- **EXERCISE DETAILS**
Reproduce the lines below word for word, from the line containing "Select Low fan speed" through the final line, both included. Leave the pictures out of your answer.

BEGIN SUPPLIED DATA

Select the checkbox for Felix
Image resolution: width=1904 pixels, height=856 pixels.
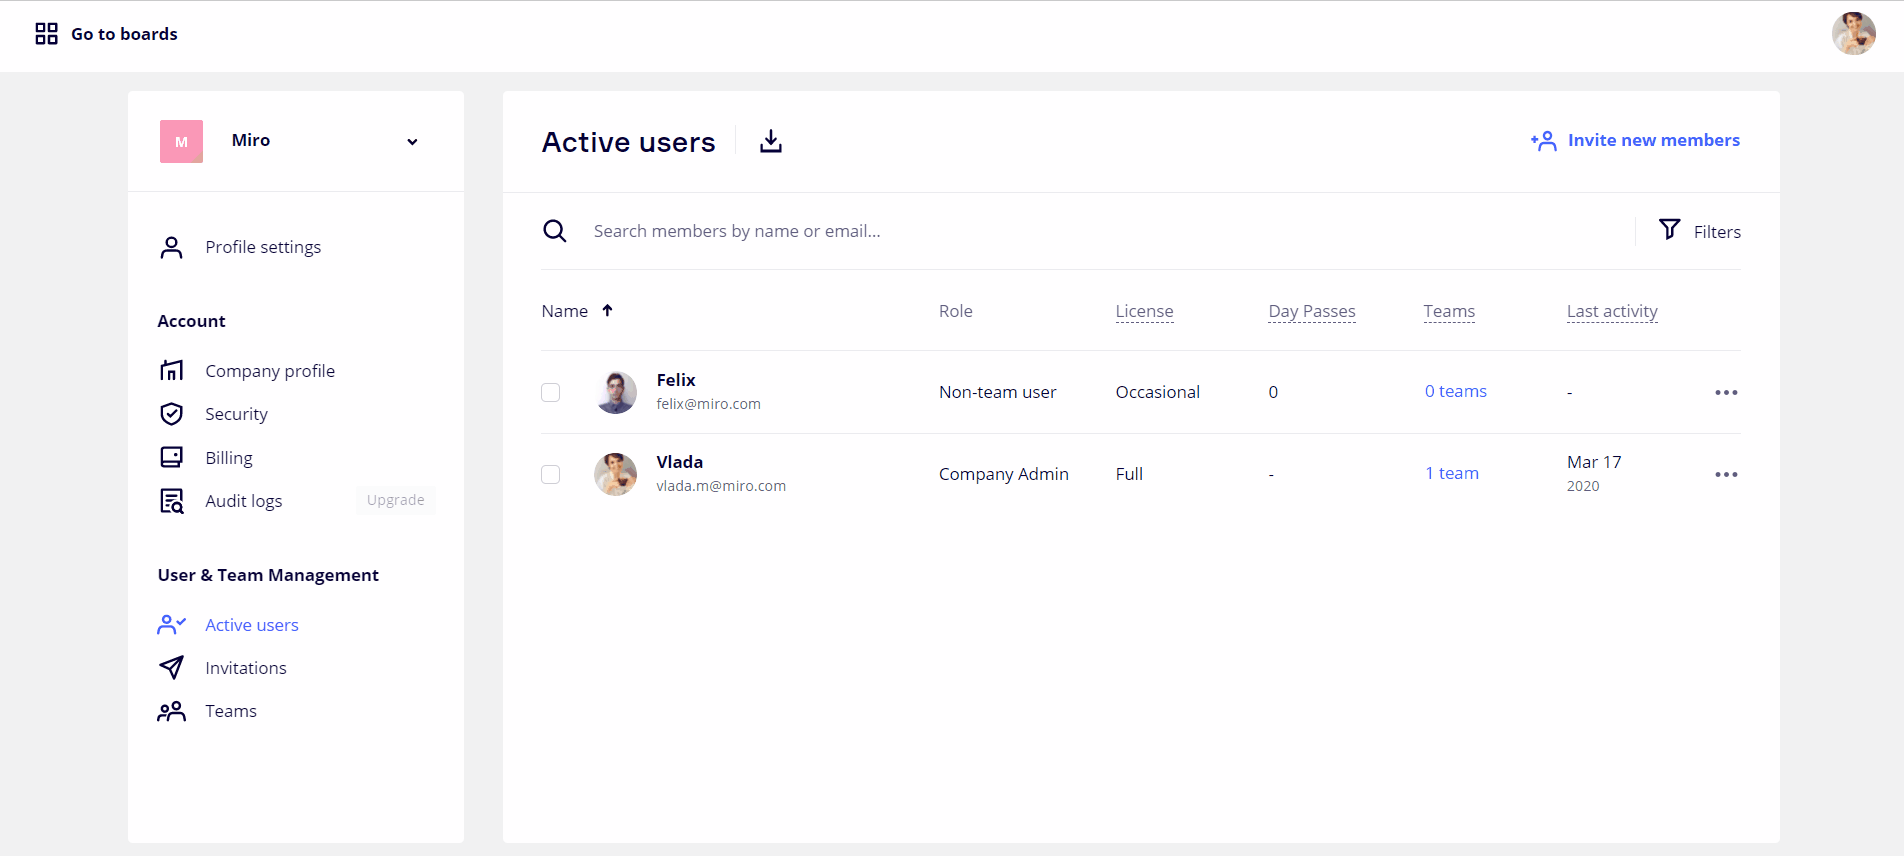(x=551, y=392)
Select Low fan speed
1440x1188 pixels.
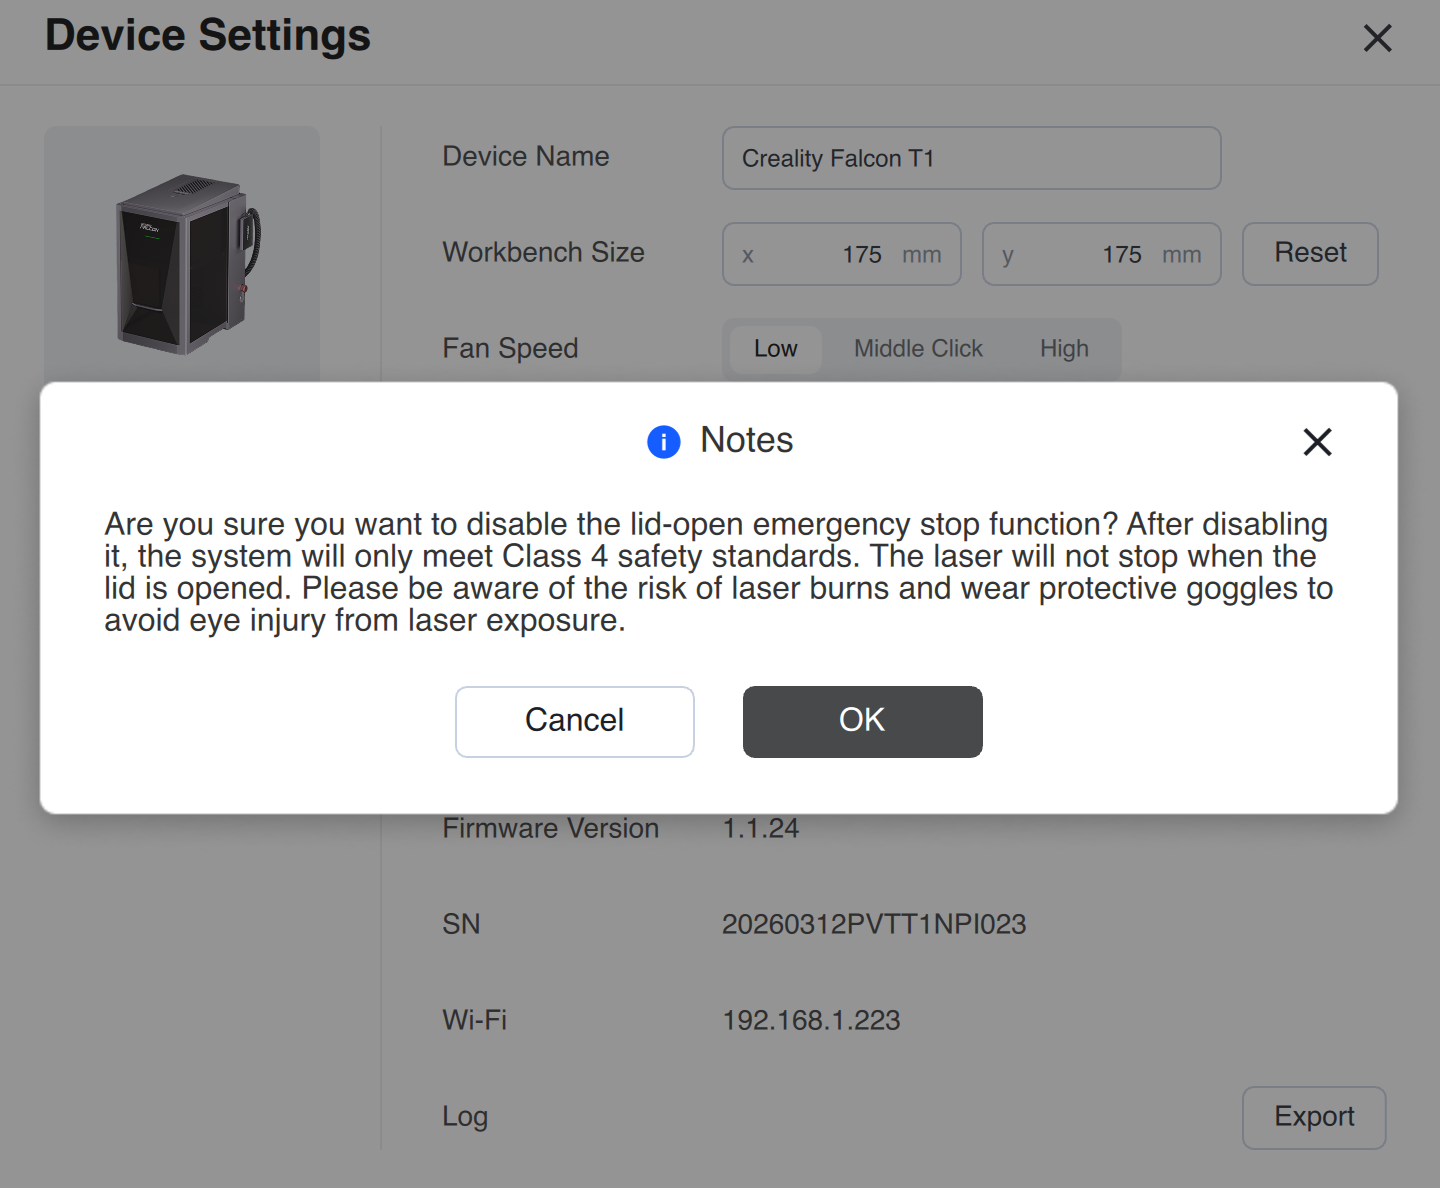(776, 349)
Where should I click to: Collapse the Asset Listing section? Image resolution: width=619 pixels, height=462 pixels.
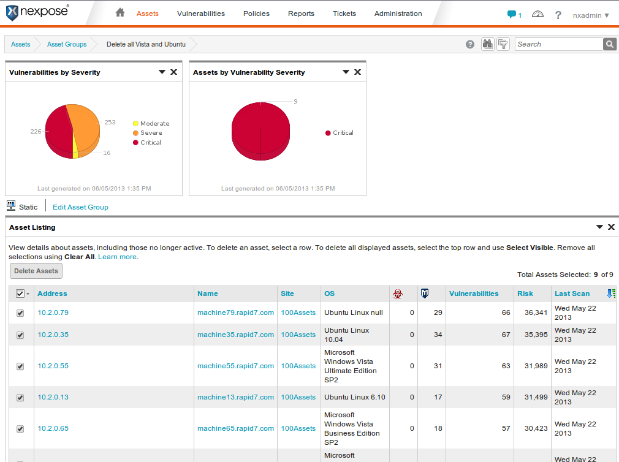click(x=598, y=228)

END SUPPLIED DATA

- **FINAL ANSWER**
Select Low fan speed
1440x1188 pixels.
(776, 349)
Where should I click to: Collapse the Asset Listing section? Image resolution: width=619 pixels, height=462 pixels.
click(x=598, y=228)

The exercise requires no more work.